REQUIRED ACTION:
Output every line of the data exactly as it appears.

DATASET CONTENT:
Segment Open

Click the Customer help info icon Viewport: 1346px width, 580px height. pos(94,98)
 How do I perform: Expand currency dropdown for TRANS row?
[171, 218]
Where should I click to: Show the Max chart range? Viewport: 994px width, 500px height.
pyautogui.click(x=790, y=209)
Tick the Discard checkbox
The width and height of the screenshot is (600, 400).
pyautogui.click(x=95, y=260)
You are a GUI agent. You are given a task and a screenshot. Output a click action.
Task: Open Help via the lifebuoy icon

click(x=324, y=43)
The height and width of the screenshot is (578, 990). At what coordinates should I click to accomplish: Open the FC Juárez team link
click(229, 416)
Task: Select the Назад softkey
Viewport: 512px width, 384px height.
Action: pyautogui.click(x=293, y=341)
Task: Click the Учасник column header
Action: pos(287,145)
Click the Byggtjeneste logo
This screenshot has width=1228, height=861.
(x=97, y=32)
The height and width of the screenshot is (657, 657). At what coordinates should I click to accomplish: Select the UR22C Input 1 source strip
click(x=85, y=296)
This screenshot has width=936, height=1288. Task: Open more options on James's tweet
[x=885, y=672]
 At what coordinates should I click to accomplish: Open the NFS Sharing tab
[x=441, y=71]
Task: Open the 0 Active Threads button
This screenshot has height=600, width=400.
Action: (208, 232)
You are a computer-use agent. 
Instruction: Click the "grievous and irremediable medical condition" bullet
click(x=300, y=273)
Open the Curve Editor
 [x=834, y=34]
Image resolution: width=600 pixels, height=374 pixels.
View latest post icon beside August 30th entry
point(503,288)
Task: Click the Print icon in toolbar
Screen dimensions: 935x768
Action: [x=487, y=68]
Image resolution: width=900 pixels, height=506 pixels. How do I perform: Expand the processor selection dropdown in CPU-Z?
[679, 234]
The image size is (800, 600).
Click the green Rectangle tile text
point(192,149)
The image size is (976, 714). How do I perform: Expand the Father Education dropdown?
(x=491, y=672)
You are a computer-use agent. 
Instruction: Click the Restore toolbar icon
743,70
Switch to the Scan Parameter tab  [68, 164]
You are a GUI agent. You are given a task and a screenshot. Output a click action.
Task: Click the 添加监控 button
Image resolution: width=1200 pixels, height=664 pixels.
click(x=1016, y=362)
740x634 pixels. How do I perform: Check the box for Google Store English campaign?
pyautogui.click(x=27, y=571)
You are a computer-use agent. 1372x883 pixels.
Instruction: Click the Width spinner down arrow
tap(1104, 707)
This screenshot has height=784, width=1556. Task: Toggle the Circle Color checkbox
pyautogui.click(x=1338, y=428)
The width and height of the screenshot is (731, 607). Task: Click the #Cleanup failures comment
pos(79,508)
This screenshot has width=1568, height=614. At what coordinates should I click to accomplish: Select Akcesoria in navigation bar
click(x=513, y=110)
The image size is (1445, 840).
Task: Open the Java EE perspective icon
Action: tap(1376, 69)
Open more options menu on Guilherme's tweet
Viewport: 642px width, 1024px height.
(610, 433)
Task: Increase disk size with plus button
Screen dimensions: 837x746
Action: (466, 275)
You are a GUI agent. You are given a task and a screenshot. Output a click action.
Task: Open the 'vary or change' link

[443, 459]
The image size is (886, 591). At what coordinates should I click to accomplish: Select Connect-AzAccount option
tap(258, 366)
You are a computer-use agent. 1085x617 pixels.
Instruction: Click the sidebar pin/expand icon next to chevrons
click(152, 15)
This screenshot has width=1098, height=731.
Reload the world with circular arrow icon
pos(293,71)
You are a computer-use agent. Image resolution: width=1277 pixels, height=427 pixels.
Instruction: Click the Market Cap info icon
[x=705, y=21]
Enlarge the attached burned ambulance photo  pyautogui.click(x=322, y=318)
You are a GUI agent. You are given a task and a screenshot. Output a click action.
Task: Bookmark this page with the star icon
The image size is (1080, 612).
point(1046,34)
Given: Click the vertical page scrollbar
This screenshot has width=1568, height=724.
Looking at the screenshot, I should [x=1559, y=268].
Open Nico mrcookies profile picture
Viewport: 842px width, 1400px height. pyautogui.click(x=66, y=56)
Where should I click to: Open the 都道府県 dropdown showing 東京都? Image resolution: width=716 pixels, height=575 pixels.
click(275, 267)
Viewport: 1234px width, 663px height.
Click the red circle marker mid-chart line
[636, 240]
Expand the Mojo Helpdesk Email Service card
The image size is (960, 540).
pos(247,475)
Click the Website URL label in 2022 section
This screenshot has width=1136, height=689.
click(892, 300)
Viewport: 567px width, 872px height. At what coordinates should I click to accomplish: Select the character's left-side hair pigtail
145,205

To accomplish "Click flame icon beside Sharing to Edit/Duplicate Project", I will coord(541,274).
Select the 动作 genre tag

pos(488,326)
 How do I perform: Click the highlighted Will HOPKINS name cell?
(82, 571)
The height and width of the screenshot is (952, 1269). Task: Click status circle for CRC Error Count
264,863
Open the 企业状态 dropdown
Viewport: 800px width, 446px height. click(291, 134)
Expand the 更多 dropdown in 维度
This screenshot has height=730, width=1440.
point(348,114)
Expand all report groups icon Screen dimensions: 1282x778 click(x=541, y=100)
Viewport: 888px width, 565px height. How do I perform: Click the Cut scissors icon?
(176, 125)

Segment Closed

REPLY:
Click the Customer help info icon Viewport: 1346px width, 580px height. pos(94,98)
 How do I perform: Expand currency dropdown for TRANS row?
[171, 218]
Where should I click to: Show the Max chart range? Viewport: 994px width, 500px height.
pyautogui.click(x=790, y=209)
Tick the Discard checkbox
The width and height of the screenshot is (600, 400).
pyautogui.click(x=95, y=260)
You are a GUI agent. You are given a task and a screenshot. Output a click action.
Task: Open Help via the lifebuoy icon

click(x=324, y=43)
The height and width of the screenshot is (578, 990). At what coordinates should I click to accomplish: Open the FC Juárez team link
click(229, 416)
Task: Select the Назад softkey
Viewport: 512px width, 384px height.
Action: pyautogui.click(x=293, y=341)
Task: Click the Учасник column header
Action: pos(287,145)
Click the Byggtjeneste logo
This screenshot has width=1228, height=861.
(x=97, y=32)
The height and width of the screenshot is (657, 657). At what coordinates should I click to accomplish: Select the UR22C Input 1 source strip
click(x=85, y=296)
This screenshot has width=936, height=1288. Task: Open more options on James's tweet
[x=885, y=672]
 At what coordinates should I click to accomplish: Open the NFS Sharing tab
[x=441, y=71]
Task: Open the 0 Active Threads button
This screenshot has height=600, width=400.
Action: (208, 232)
You are a computer-use agent. 
Instruction: Click the "grievous and irremediable medical condition" bullet
click(x=300, y=273)
Open the Curve Editor
 [x=834, y=34]
Image resolution: width=600 pixels, height=374 pixels.
View latest post icon beside August 30th entry
point(503,288)
Task: Click the Print icon in toolbar
Screen dimensions: 935x768
Action: [x=487, y=68]
Image resolution: width=900 pixels, height=506 pixels. How do I perform: Expand the processor selection dropdown in CPU-Z?
[679, 234]
The image size is (800, 600).
Click the green Rectangle tile text
point(192,149)
The image size is (976, 714). How do I perform: Expand the Father Education dropdown?
(x=491, y=672)
You are a computer-use agent. 
Instruction: Click the Restore toolbar icon
743,70
Switch to the Scan Parameter tab  [68, 164]
You are a GUI agent. You are given a task and a screenshot. Output a click action.
Task: Click the 添加监控 button
Image resolution: width=1200 pixels, height=664 pixels.
click(x=1016, y=362)
740x634 pixels. How do I perform: Check the box for Google Store English campaign?
pyautogui.click(x=27, y=571)
You are a computer-use agent. 1372x883 pixels.
Instruction: Click the Width spinner down arrow
tap(1104, 707)
This screenshot has height=784, width=1556. Task: Toggle the Circle Color checkbox
pyautogui.click(x=1338, y=428)
The width and height of the screenshot is (731, 607). Task: Click the #Cleanup failures comment
pos(79,508)
This screenshot has width=1568, height=614. At what coordinates should I click to accomplish: Select Akcesoria in navigation bar
click(x=513, y=110)
The image size is (1445, 840).
Task: Open the Java EE perspective icon
Action: tap(1376, 69)
Open more options menu on Guilherme's tweet
Viewport: 642px width, 1024px height.
(610, 433)
Task: Increase disk size with plus button
Screen dimensions: 837x746
Action: (466, 275)
You are a GUI agent. You are given a task and a screenshot. Output a click action.
Task: Open the 'vary or change' link

[443, 459]
The image size is (886, 591). At what coordinates should I click to accomplish: Select Connect-AzAccount option
tap(258, 366)
You are a computer-use agent. 1085x617 pixels.
Instruction: Click the sidebar pin/expand icon next to chevrons
click(152, 15)
This screenshot has width=1098, height=731.
Reload the world with circular arrow icon
pos(293,71)
You are a computer-use agent. Image resolution: width=1277 pixels, height=427 pixels.
Instruction: Click the Market Cap info icon
[x=705, y=21]
Enlarge the attached burned ambulance photo  pyautogui.click(x=322, y=318)
You are a GUI agent. You are given a task and a screenshot. Output a click action.
Task: Bookmark this page with the star icon
The image size is (1080, 612).
point(1046,34)
Given: Click the vertical page scrollbar
This screenshot has width=1568, height=724.
Looking at the screenshot, I should [x=1559, y=268].
Open Nico mrcookies profile picture
Viewport: 842px width, 1400px height. pyautogui.click(x=66, y=56)
Where should I click to: Open the 都道府県 dropdown showing 東京都? Image resolution: width=716 pixels, height=575 pixels.
click(275, 267)
Viewport: 1234px width, 663px height.
Click the red circle marker mid-chart line
[636, 240]
Expand the Mojo Helpdesk Email Service card
The image size is (960, 540).
pos(247,475)
Click the Website URL label in 2022 section
This screenshot has width=1136, height=689.
click(892, 300)
Viewport: 567px width, 872px height. At what coordinates should I click to accomplish: Select the character's left-side hair pigtail
145,205

To accomplish "Click flame icon beside Sharing to Edit/Duplicate Project", I will coord(541,274).
Select the 动作 genre tag

pos(488,326)
 How do I perform: Click the highlighted Will HOPKINS name cell?
(82, 571)
The height and width of the screenshot is (952, 1269). Task: Click status circle for CRC Error Count
264,863
Open the 企业状态 dropdown
Viewport: 800px width, 446px height. click(291, 134)
Expand the 更多 dropdown in 维度
This screenshot has height=730, width=1440.
point(348,114)
Expand all report groups icon Screen dimensions: 1282x778 click(x=541, y=100)
Viewport: 888px width, 565px height. How do I perform: Click the Cut scissors icon?
(176, 125)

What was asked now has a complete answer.